In many respects, Trump’s anti-immigrant, anti-free trade positions seem well-suited for a state like Michigan. Whether fairly or not, and I would argue mostly unfairly, trade agreements like NAFTA as well as other agreements with nations such as South Korea and others that Presidents Clinton, Bush, and Obama have entered into over the past twenty-five years are widely blamed by blue color workers for loss the manufacturing jobs as well as for the problems that were faced by the American auto industry that were driven into bankruptcy and a government bailout at the start of the Great Recession. Additionally, increased immigration, legal and otherwise, is seen by many (but not all) labor unions as a threat to wage levels since it brings into the country a supply of workers willing to work for wages that end up pushing overall wages down as well notwithstanding the efforts of unions to preserve and enhance wage and benefit gains. Given that, Trump’s simplistic rants against free trade and immigration, most of which ignore existing law and the fact that he’d never be able to deliver on his promises even if he did get elected, seem well-suited to a significant part of the electorate not only in Michigan, but also in other parts of the Midwest that have been hit hard by the decline in American manufacturing over the past twenty-five years or more.
The first test of just how successful that message could be comes tomorrow in Michigan and, at least based on the polling, Trump seems to be well-positioned for a win, and possibly a substantial one that could greatly enhance his lead in the delegate count. With less than twenty-four hours to go, RealClearPolitics shows Trump (38.5) with an eighteen point lead over Senator Ted Cruz, who barely holds on to second place with an average standing of 20.5% and has Ohio Governor John Kasich nipping at his heels with an average standing of 20.0%. Marco Rubio is a distant fourth place at 13.3%. If these numbers hold up, then Trump stands to do very well in this contest and to pick up the lion’s share of the 59 delegate at stake.
Another candidate who faces a test tomorrow is Ohio Governor John Kasich. With his home state’s primary just a week away now, Kasich could benefit greatly from a strong showing in neighboring Michigan, especially since he hasn’t performed well in any other states besides New Hampshire and Vermont since voting started at the beginning of February. In that regard, Kasich’s campaign is no doubt encouraged by the two most recent polls out of the state, both of which suggest at least some movement in his direction in the last week or so.
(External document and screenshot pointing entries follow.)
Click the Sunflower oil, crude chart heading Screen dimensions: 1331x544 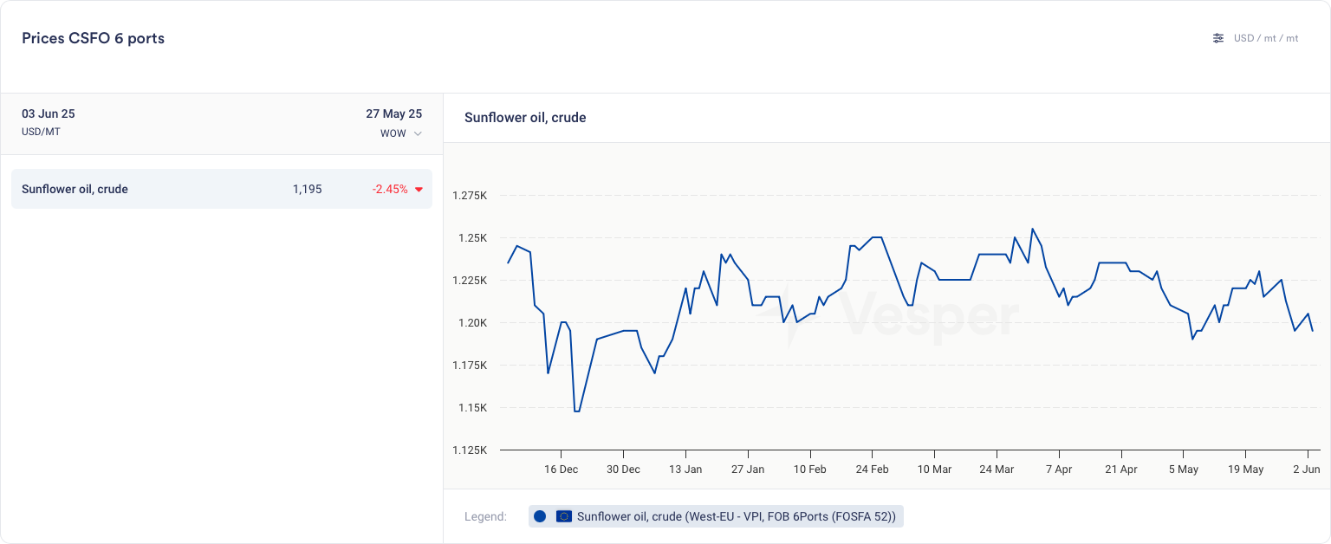pos(525,118)
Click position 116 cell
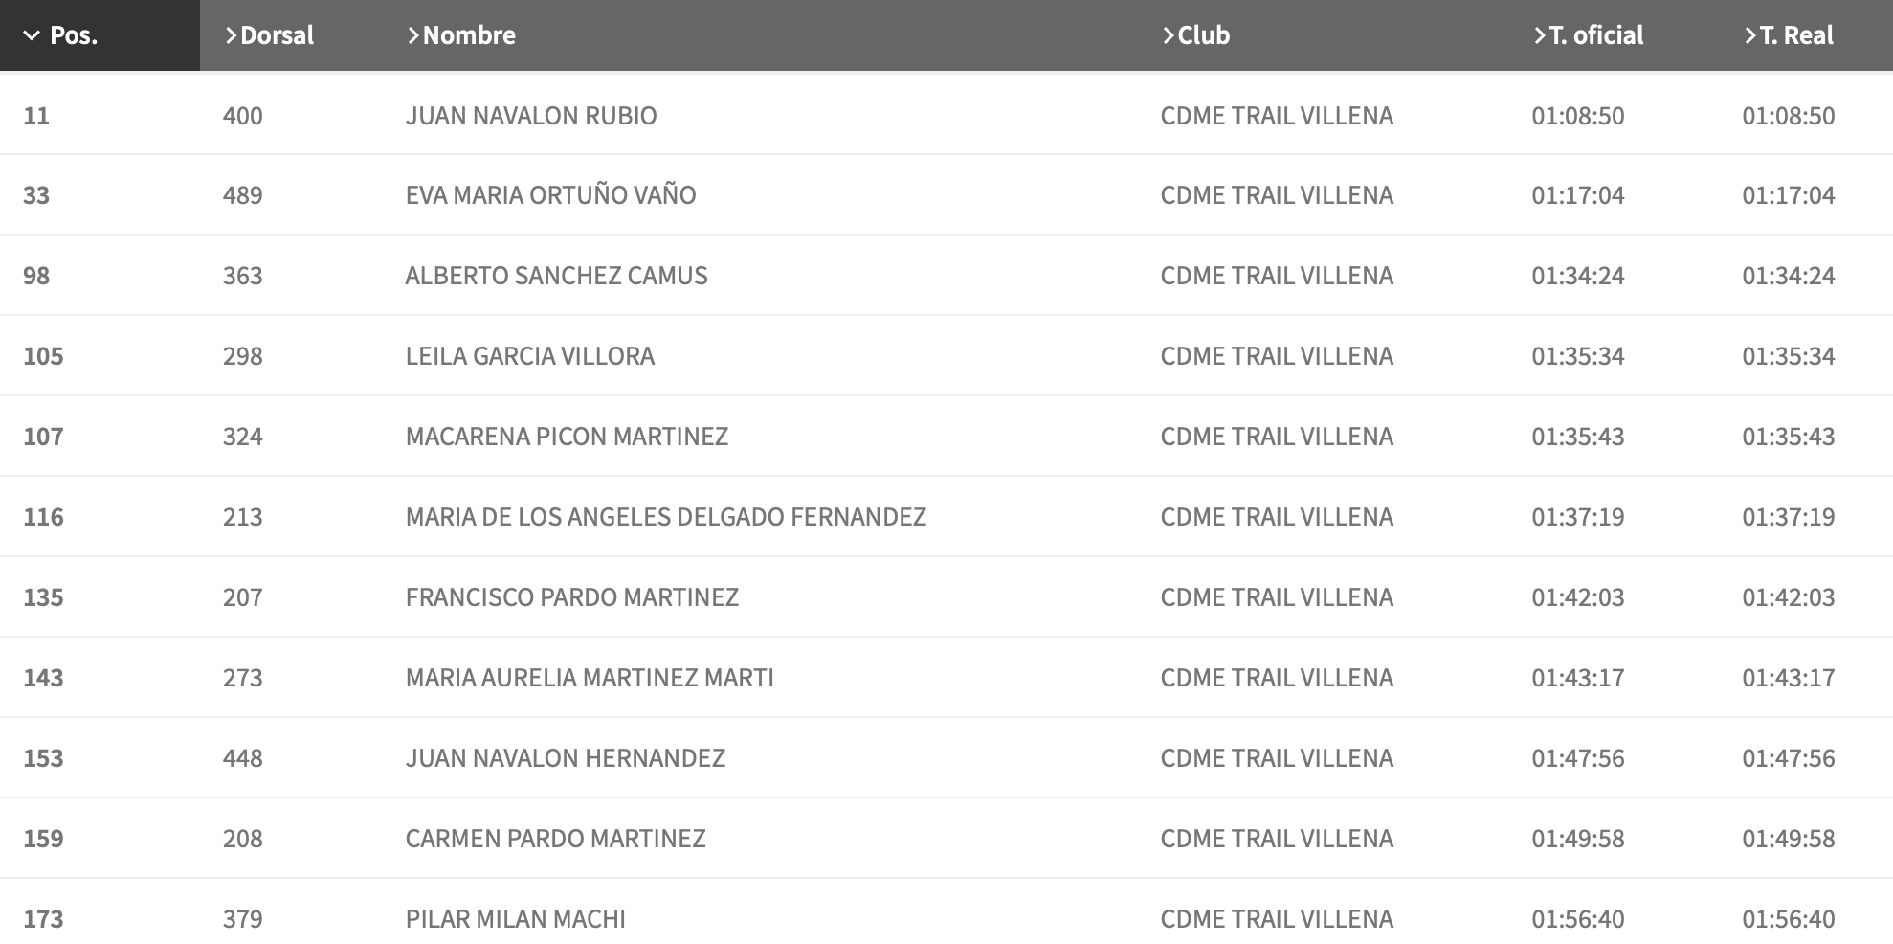The image size is (1893, 944). [x=43, y=517]
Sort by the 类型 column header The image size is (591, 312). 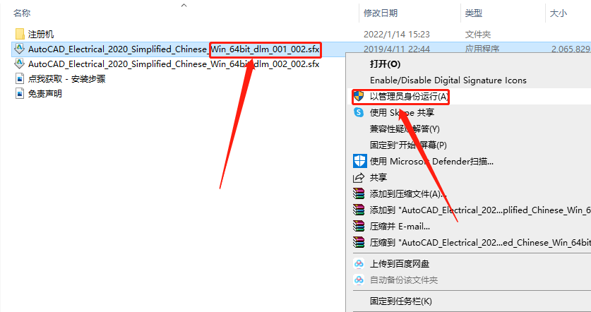click(x=473, y=13)
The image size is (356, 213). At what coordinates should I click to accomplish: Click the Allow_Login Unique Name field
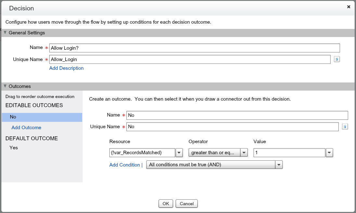click(190, 59)
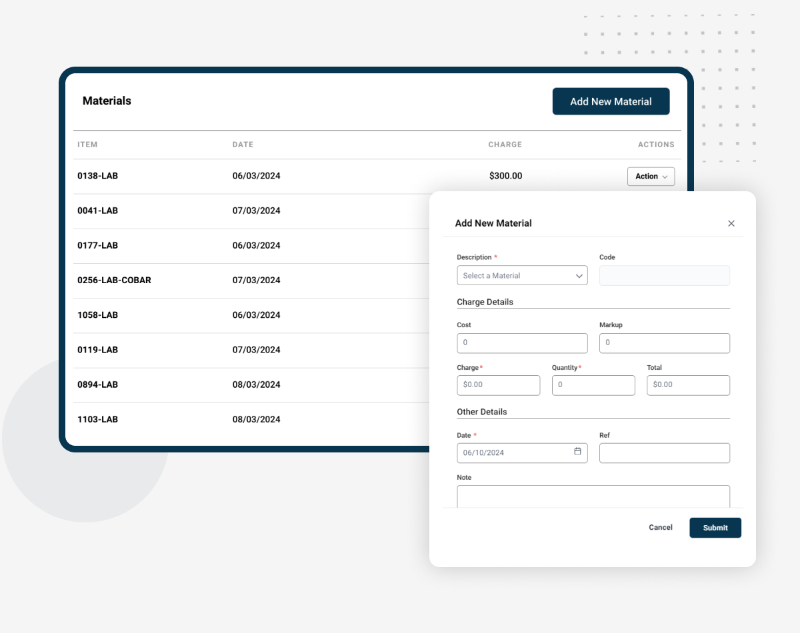Click the Total amount field
The width and height of the screenshot is (800, 633).
[x=688, y=385]
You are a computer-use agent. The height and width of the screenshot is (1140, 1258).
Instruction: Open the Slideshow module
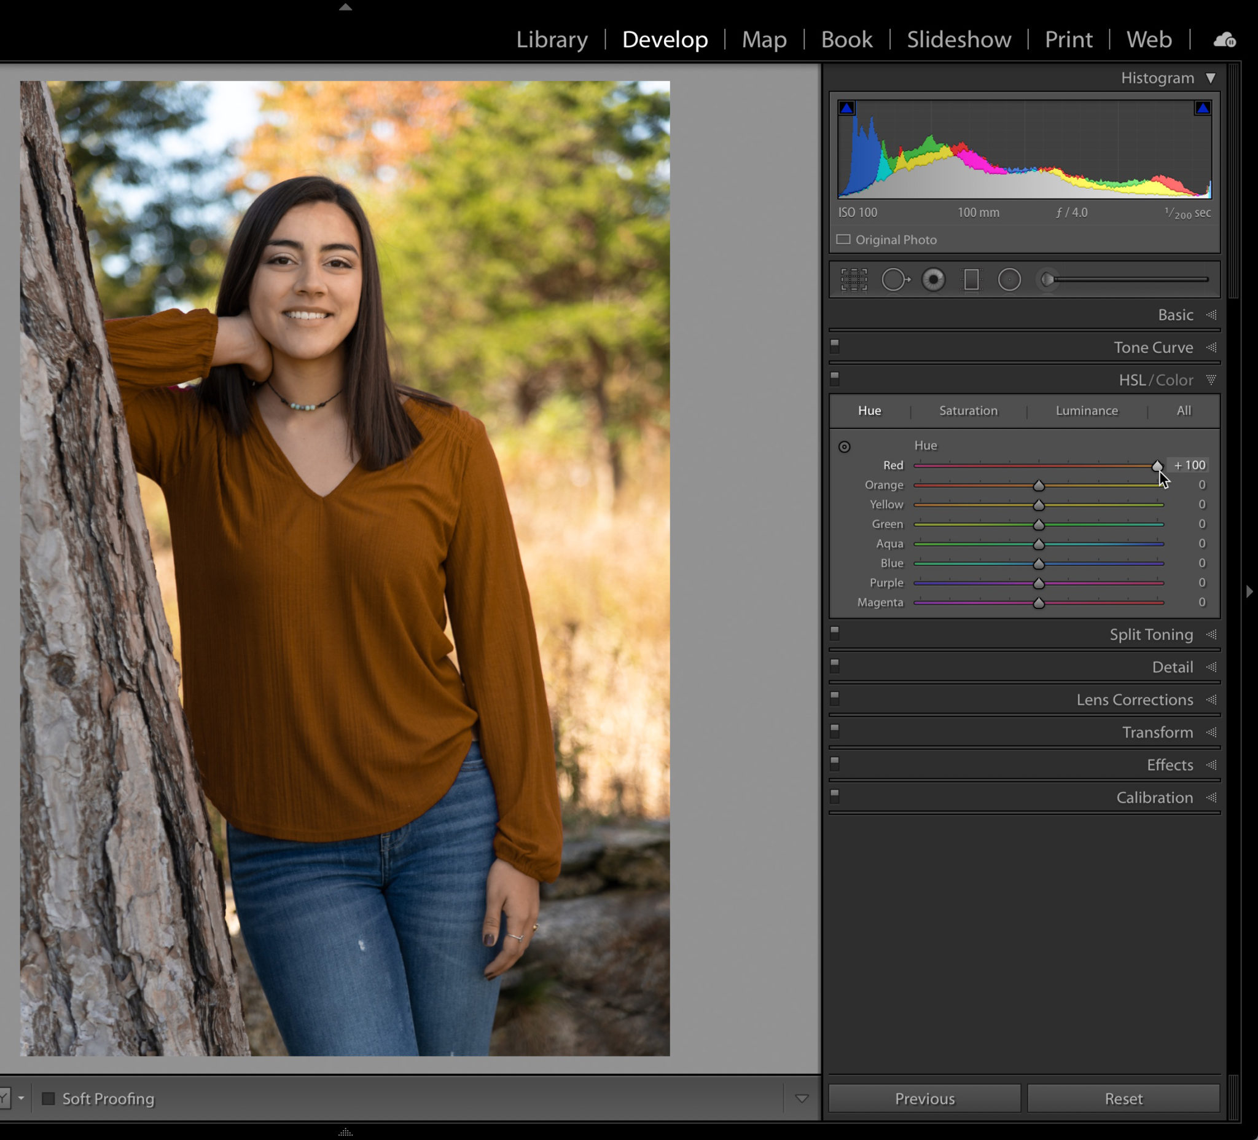[958, 39]
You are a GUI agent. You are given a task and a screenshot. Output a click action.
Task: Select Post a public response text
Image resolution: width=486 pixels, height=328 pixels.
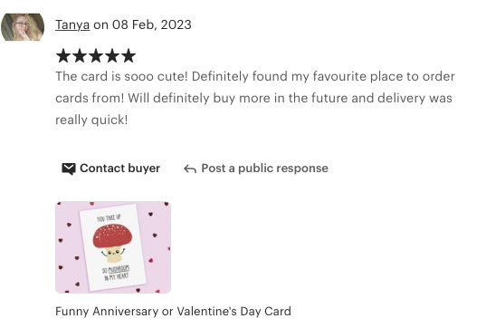(x=264, y=169)
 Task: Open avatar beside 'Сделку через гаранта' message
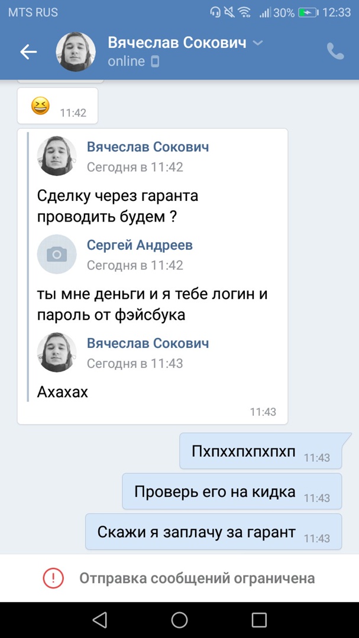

In one, from Fox 2 Detroit, Kaisch garners 20% of the vote to put him in second place ahead of Senator Ted Cruz, although the fact that this same poll also shows him 22 points behind Donald Trump somewhat mutes the “good news” of the poll itself. Another poll released today by Monmouth University, meanwhile, puts Kasich in third place with 21% of the vote behind Donald Trump at 36% and Ted Cruz at 23%. Both of these polls indicate that there may be at least some late movement toward the Ohio Governor, and that could help him turn in the kind of respectable showing that could help him with momentum heading into an Ohio primary that is, without exaggeration, do or die for his campaign. Indeed, if Kaisch can at least come in second in Michigan, he should be well positioned heading into that final test next Tuesday. Whether he’ll succeed at that point is, of course, another question entirely.